Selected extract:
= Lynn L. Silver =

American scientist

Lynn L. Silver was an American born scientist best known for her contributions to the field of antibacterial discovery and development. With over 30 years of experience in the antibacterial discovery field and over 70 peer reviewed publications, Silver provides insight and advice to the research community on global advisory panels, international collaborations for addressing antibiotic resistance issues. Silver has published several highly cited reviews in the field of antibacterial discovery. Born September 12, 1946, in New York City, NY, she grew up in Saratoga Springs, NY. Lynn died at age 79 on April 29, 2026.

== Education and scientific career ==
Silver received her BA in Biology from Brandeis University in 1968 She then went on to graduate research in molecular biology and microbiology at Tufts University, where she was awarded her Ph.D. in 1975. After completing her Ph. D, Silver did postdoctoral research studying DNA replication, an important target for antibacterial interventions, at the University of Geneva in the laboratory of Professor Lucien Caro. She then worked as a Staff Fellow/Senior Staff Fellow at the National Institutes of Health in the laboratory of Dr. Nancy Nossal study the genetics of bacteriophage T4. Silver was then hired as a research scientist at Merck Research Laboratories in 1982 where as a senior scientist she became a leading researcher in the discovery of novel antibiotics.

== Scientific contributions ==
Her extensive research on natural products as templates for antibiotics has made her one of the leading experts in the field as evidenced by her highly cited publications. She has led multidisciplinary antibacterial discovery and development teams supporting chemical synthetic projects on improved antibacterials, and preclinical evaluation of antibacterial drug candidates. Her research includes seminal contributions in the understanding of the mode of action and mechanism of resistance of inhibitors of lipid A synthesis, DNA replication, cell wall synthesis, protein synthesis, and fatty acid synthesis. She has contributed to the discovery of new antibacterials to overcome antibiotic resistance and toxicity issues through modification and optimization of macrolides, glycopeptides, and beta-lactams. In recognition of her contributions to the field of microbiology, Silver was elected as a fellow of the American Academy of Microbiology in 2018.

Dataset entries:

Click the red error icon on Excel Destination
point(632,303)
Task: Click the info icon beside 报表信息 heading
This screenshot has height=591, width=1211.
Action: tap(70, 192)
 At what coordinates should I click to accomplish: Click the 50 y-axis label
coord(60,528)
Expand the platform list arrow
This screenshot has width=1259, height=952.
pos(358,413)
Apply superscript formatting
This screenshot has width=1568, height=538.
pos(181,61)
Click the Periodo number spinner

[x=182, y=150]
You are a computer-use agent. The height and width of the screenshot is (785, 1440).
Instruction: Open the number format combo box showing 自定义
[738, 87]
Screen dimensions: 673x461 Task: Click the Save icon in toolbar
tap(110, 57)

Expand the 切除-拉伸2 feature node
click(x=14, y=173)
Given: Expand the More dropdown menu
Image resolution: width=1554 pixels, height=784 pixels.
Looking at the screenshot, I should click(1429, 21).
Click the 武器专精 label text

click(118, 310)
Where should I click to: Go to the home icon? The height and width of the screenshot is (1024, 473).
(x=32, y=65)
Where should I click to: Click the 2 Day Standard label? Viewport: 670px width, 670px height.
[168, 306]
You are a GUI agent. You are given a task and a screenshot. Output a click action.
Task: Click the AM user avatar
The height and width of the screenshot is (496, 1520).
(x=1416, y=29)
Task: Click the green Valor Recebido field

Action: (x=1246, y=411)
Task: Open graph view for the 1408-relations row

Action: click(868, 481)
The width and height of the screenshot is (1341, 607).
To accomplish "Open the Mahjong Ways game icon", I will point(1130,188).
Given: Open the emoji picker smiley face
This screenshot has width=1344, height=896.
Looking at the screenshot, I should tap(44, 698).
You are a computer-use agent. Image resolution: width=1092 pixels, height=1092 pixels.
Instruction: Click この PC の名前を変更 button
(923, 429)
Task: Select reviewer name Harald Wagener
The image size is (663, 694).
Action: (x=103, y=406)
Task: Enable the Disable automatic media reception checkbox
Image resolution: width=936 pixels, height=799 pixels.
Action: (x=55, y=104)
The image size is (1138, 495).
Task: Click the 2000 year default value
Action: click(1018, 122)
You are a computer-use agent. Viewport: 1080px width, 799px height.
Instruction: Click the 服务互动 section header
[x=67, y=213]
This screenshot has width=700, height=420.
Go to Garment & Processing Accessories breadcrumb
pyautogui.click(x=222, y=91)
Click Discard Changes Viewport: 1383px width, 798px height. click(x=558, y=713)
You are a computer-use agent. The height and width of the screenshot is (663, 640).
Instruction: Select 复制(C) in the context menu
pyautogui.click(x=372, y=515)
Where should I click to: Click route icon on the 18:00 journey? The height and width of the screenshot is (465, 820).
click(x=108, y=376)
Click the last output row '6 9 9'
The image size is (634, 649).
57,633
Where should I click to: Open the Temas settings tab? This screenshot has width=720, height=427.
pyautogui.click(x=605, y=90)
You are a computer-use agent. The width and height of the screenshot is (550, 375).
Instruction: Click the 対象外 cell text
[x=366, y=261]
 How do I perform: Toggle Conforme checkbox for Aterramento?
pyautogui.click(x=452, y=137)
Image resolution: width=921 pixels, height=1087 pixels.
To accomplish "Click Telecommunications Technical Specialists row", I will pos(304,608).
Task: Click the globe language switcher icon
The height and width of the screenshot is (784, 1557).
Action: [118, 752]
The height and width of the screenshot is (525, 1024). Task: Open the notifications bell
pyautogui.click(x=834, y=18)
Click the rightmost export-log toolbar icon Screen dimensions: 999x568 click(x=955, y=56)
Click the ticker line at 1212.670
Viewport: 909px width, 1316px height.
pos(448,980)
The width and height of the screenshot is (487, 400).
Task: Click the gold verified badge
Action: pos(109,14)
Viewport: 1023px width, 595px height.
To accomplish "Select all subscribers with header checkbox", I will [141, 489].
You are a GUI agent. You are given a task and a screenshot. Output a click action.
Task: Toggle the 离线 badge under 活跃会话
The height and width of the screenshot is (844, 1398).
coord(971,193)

Work request: Please continue the biography of Lynn L. Silver, picking up right after its last sentence. The records were taken from a source separate from the text.

Response:
== Professional activities ==

- Editorial Board, Antimicrobial Agents and Chemotherapy
- Scientific Advisory Board, Combating Antibacterial Resistant Bacteria (CARB-X)
- Expert Advisor, Global Antibiotic Research and Development Partnership (GARDP)
- Discovery Expert Advisor, Pew Charitable Trust Shared Platform for Antibiotic Research and Knowledge (SPARK)
- Reviewer on NIH Study Sections

== Patent ==

- Issued US Patent number 6,221,859 Carbapenem antibacterial compositions and methods of the treatment. Dorso; Karen L. (Franklin Park, NJ), Jackson; Jesse J. (Howell, NJ), Gill; Charles J. (Beachwood, NJ), Kohler; Joyce (Woodbridge, NJ), Silver; Lynn L. (Westfield, NJ)

== Representative publications in peer reviewed journals ==
There are over 11000 citations of Silver's publications, and she has an h-index of 38

- Silver, Lynn L. Challenges of Antibacterial Discovery. Clinical Micro Reviews 2011, 24:71-109.
- Theuretzbacher U, Gottwalt S, Beyer P, Butler M, Czaplewski L, Lienhardt C, Moja L, Paul M, Paulin S, Rex JH, Silver LL, Spigelman M, Thwaites GE, Paccaud JP, Harbarth S. Analysis of the clinical antibacterial and antituberculosis pipeline. Lancet Infect Dis. 2019 Feb;19(2):e40-e50. doi: 10.1016/S1473-3099(18)30513-9.
- Tacconelli E, Carrara E, Savoldi A, Harbarth S, Mendelson M, Monnet DL, Pulcini C, Kahlmeter G, Kluytmans J, Carmeli Y, Ouellette M, Outterson K, Patel J, Cavaleri M, Cox EM, Houchens CR, Grayson ML, Hansen P, Singh N, Theuretzbacher U, Magrini N; WHO Pathogens Priority List Working Group. Discovery, research, and development of new antibiotics: the WHO priority list of antibiotic-resistant bacteria and tuberculosis. Lancet Infect Dis. 2018 Mar;18(3):318-327. doi: 10.1016/S1473-3099(17)30753-3. Epub 2017 Dec 21.
- Singh SB, Young K, Silver LL. What is an "ideal" antibiotic? Discovery challenges and path forward.. Biochem Pharmacol. 2017 Jun 1;133:63-73. doi: 10.1016/j.bcp.2017.01.003. Epub 2017 Jan 10.
- Silver LL. A Gestalt approach to Gram-negative entry. Bioorg Med Chem. 2016 Dec 15;24(24):6379-6389. doi: 10.1016/j.bmc.2016.06.044. Epub 2016 Jun 23
- Silver LL. Appropriate Targets for Antibacterial Drugs. Cold Spring Harb Perspect Med. 2016 Dec 1;6(12).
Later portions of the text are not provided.